A novel dementia drug protects against the destruction of key brain cell structures. Original images via Depositphotos –
In healthy neurons, the tau protein stabilizes microtubules, crucial tube-like structures that, together with neurofilaments, maintain the neurons’ shape and provide mechanical support. However, when it’s modified, tau can form toxic aggregates – tangles that degrade these key structures. This is seen in a group of diseases called tauopathies, such as dementia, including Alzheimer’s disease, and chronic traumatic encephalopathy (CTE).
Existing dementia treatments focus on reducing the consequences of this structural damage but have enjoyed only moderate success. Now, an Australian biotech company, Filamon Limited, has announced its breakthrough treatment, ALPHA-003, which is aimed at halting the progression of dementia by preventing microtubular destruction.
“The underlying problem with most forms of dementia is the destruction of a key structural component of brain cells known as microtubules,” said Associate Professor Kieran Scott, Professor of Oncology at Western Sydney University, and co-founder of Filamon. “These long, hollow tubes are vital to healthy brain function. In dementia, these microtubules degrade, resulting in the death of brain cells.
“To date, no one has found a way of preventing microtubular destruction,” Scott said. “We believe ALPHA-003 has the potential to be that first drug by stabilizing the two main brain cell components whose job is to protect microtubules from damage – tau and neurofilaments.”
ALPHA-003 is designed to prevent damaging brain inflammation by binding to tau and neurofilaments, providing the microtubular protection that Scott is referring to. The result of deep-learning, computational drug design technology developed in Australia, ALPHA-003 started life as a more general anti-inflammatory drug, countering the effects of human group IIA secretory phospholipase A2 (hGIIA), a significant player in inflammatory conditions, before its developers realized its potential for treating neuroinflammation, specifically.

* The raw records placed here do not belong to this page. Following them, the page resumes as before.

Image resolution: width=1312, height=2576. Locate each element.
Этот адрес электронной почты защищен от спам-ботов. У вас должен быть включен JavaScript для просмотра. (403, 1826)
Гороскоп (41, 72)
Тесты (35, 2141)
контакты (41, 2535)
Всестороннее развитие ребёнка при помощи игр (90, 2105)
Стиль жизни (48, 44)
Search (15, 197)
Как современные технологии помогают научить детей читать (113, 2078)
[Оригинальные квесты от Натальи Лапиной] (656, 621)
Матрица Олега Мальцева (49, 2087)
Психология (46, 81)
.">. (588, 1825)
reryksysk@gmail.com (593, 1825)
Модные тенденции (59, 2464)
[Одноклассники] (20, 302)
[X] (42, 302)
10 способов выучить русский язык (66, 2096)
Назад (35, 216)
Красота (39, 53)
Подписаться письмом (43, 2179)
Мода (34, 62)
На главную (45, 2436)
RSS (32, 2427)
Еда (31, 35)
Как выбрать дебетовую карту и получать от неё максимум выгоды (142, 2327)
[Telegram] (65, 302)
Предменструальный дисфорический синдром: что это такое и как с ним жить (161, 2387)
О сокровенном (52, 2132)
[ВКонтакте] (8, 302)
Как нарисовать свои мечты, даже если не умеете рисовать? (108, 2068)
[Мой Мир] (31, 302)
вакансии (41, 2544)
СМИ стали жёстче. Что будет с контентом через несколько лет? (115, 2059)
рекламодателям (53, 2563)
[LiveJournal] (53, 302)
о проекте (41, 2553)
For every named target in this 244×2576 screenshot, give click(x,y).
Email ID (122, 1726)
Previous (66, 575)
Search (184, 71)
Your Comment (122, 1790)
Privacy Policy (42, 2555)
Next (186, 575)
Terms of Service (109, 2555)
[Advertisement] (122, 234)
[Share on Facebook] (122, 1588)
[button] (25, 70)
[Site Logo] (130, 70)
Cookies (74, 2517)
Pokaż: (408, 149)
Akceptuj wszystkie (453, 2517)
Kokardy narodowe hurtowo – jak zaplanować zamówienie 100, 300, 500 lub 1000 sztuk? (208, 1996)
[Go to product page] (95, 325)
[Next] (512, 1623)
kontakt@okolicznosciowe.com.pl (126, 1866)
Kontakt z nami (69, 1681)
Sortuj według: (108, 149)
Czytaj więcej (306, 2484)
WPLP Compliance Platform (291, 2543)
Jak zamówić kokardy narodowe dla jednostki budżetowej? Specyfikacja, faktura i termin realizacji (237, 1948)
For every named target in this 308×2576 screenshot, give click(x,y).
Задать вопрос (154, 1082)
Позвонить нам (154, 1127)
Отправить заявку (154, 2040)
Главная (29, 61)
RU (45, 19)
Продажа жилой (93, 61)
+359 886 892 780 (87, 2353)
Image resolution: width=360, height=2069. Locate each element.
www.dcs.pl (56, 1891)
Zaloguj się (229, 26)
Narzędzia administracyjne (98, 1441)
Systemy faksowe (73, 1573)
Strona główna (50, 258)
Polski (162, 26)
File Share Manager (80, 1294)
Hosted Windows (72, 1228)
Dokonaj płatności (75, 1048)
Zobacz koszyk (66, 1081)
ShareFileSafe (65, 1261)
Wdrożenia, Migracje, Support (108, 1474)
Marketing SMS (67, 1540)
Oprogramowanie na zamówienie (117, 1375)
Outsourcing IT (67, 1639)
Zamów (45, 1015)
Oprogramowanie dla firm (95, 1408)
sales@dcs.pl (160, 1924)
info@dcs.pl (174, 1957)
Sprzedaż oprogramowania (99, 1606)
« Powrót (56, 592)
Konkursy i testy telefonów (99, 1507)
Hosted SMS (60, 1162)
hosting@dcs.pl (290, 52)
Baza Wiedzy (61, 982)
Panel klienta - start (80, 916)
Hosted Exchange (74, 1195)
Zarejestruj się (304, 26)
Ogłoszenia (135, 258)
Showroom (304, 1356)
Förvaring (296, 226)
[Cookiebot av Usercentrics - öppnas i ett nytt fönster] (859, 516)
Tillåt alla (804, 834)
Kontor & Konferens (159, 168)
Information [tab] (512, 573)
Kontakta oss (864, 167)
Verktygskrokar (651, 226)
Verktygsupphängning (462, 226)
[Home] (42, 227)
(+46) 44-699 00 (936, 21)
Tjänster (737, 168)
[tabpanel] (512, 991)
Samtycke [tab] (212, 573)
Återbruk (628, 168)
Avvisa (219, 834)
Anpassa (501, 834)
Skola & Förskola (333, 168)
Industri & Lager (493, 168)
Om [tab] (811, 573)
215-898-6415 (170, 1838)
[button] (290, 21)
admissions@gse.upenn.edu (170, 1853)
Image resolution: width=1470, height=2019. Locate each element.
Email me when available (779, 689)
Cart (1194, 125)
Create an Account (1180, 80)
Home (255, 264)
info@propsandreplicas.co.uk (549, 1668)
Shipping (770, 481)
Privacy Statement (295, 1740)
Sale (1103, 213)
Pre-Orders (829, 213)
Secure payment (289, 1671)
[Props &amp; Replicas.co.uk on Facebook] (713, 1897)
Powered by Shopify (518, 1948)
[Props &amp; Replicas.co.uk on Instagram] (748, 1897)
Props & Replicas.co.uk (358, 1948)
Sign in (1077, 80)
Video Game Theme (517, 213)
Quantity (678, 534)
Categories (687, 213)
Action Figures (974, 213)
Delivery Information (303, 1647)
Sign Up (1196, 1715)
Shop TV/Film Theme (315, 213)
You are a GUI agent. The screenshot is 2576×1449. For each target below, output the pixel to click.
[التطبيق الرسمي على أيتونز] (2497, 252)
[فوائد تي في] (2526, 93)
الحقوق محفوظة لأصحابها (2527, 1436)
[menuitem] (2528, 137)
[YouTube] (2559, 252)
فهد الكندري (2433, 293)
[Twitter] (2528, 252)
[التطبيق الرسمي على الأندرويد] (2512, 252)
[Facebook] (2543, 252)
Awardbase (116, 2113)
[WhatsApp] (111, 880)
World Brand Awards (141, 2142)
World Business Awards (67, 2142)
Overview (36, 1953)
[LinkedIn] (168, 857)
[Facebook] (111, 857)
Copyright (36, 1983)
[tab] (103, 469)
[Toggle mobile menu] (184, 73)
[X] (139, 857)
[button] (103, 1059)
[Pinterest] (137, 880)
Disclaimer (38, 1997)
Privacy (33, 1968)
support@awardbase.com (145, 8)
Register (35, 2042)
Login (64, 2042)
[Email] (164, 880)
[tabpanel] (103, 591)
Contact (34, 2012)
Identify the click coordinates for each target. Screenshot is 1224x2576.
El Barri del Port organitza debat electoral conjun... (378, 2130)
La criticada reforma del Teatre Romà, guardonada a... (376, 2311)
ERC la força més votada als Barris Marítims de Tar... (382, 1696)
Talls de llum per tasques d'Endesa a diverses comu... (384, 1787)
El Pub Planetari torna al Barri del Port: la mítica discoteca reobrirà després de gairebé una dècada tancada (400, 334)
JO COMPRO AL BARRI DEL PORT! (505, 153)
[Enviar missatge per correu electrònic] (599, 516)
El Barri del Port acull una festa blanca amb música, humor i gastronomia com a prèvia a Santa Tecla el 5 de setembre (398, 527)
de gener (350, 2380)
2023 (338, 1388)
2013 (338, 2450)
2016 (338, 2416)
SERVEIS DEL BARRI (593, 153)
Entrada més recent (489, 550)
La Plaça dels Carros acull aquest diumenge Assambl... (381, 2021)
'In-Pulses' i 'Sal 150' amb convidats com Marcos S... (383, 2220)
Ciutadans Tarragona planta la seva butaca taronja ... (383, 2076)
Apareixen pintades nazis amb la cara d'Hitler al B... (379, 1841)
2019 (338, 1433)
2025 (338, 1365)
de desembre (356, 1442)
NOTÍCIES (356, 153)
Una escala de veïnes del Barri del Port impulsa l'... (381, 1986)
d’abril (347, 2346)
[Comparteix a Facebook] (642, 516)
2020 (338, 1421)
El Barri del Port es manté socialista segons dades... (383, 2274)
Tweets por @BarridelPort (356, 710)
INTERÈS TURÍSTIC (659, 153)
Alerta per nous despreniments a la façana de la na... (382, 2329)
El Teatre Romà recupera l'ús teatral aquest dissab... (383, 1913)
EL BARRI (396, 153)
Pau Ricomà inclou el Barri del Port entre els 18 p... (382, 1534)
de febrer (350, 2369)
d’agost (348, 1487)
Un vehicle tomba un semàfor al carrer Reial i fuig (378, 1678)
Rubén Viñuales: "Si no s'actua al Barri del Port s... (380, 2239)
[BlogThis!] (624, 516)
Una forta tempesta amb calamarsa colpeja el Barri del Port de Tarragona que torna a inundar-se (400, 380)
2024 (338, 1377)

“ALPHA-003 was under development as a new form of anti-inflammatory drug that worked by blocking the activating effects of the key inflammatory ligand, hGIIA, on a range of cell structural proteins,” Professor Graham Kelly, Filamon’s co-founder, CEO, and Managing Director said in an interview with New Atlas. “Activation of those proteins underlies most chronic inflammatory changes. Recent published data has shown that tau is another structural protein that responds to hGIIA, so we simply asked the question whether ALPHA-003 would have the same protective effect on tau. Our studies showed that it does, to the extent of blocking the ability of tau to form sheets of oligomers that comprise the ‘tau neurofibrillary tangles.’”
But it wasn’t just the need to fill a treatment niche that drove the drug’s development. Kelly explained to New Atlas that experiencing the devastating effects of dementia first-hand was also a motivating factor.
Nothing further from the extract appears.